Niedeggen und Wolters sind gedanklich schon ein paar Schritte weiter. »Viele aus der Region haben Logistikprobleme in Richtung Berlin«, sagt der 48-jährige Niedeggen. Denn in der Hauptstadt und im nahen Potsdam essen und trinken die Menschen gerne Produkte aus der Uckermark - regional und Bio liegen im Trend. Ein großer Teil des Marktes liegt für Landwirte und Erzeuger in der Hauptstadtregion.

Bald ganz Brandenburg?

»Wir haben in Berlin auch mehr Abnehmer«, sagt Unternehmenschef Wolters. »Für uns ist wichtig, dass eine Verbindung kommt.« In der Planung ist sie schon. Denkbar wäre, dass die Busse der UVG bis nach Angermünde fahren und die Waren dort in ein anderes Fahrzeug umladen, wie Projektleiterin Sylvester erklärt. Den Weg nach Potsdam und Berlin könnten etwa ein Fuhr- oder ein Taxiunternehmen übernehmen. »Wenn das so weitergeht, wird ganz Brandenburg angefahren.«

Bisher ist es vor allem Pieter Wolters, der den Kombibus in Anspruch nimmt. Die Fuhre bis nach Prenzlau habe ihn rund zehn Euro gekostet, nach Angermünde etwas weniger. »Das ist günstig.« Er möchte demnächst spezielle Tiefkühlboxen anschaffen, um auch Produkte wie Eis transportieren lassen zu können. Wolters zeigt sich zufrieden, anfängliche »Kinderkrankheiten« - so habe es Unklarheiten im neuen Tarifsystem gegeben - seien geheilt worden.

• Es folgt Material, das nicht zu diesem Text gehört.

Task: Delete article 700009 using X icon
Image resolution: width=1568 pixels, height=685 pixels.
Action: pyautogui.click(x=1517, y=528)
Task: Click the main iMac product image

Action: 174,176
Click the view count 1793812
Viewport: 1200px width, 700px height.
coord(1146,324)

Wolters kam im Jahr 1994 nach Bandelow - wegen der fruchtbaren Böden, erklärt er. In seiner Käserei arbeiten mittlerweile 40 Angestellte. Er sagt, ihm gehe es nicht nur um das Geschäft, sondern auch darum, »die Lebensqualität in den Dörfern zu erhalten«.

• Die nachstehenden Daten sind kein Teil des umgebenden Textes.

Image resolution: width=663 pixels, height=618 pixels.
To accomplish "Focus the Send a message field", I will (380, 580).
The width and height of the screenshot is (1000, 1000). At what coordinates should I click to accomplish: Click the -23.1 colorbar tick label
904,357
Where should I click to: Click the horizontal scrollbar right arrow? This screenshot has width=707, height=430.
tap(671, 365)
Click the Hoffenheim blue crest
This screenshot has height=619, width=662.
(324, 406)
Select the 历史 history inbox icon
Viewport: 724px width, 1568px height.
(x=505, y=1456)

Was den kombinierten Transport von Menschen und Waren in der Uckermark betrifft, zeigt sich der 64-Jährige zuversichtlich: »Was in Skandinavien geht, muss hier auch gehen.« In ein paar Tagen wird er morgens wieder an seiner Hofeinfahrt stehen, auf den Bus warten und ein paar Minuten später seinem Käse hinterherschauen.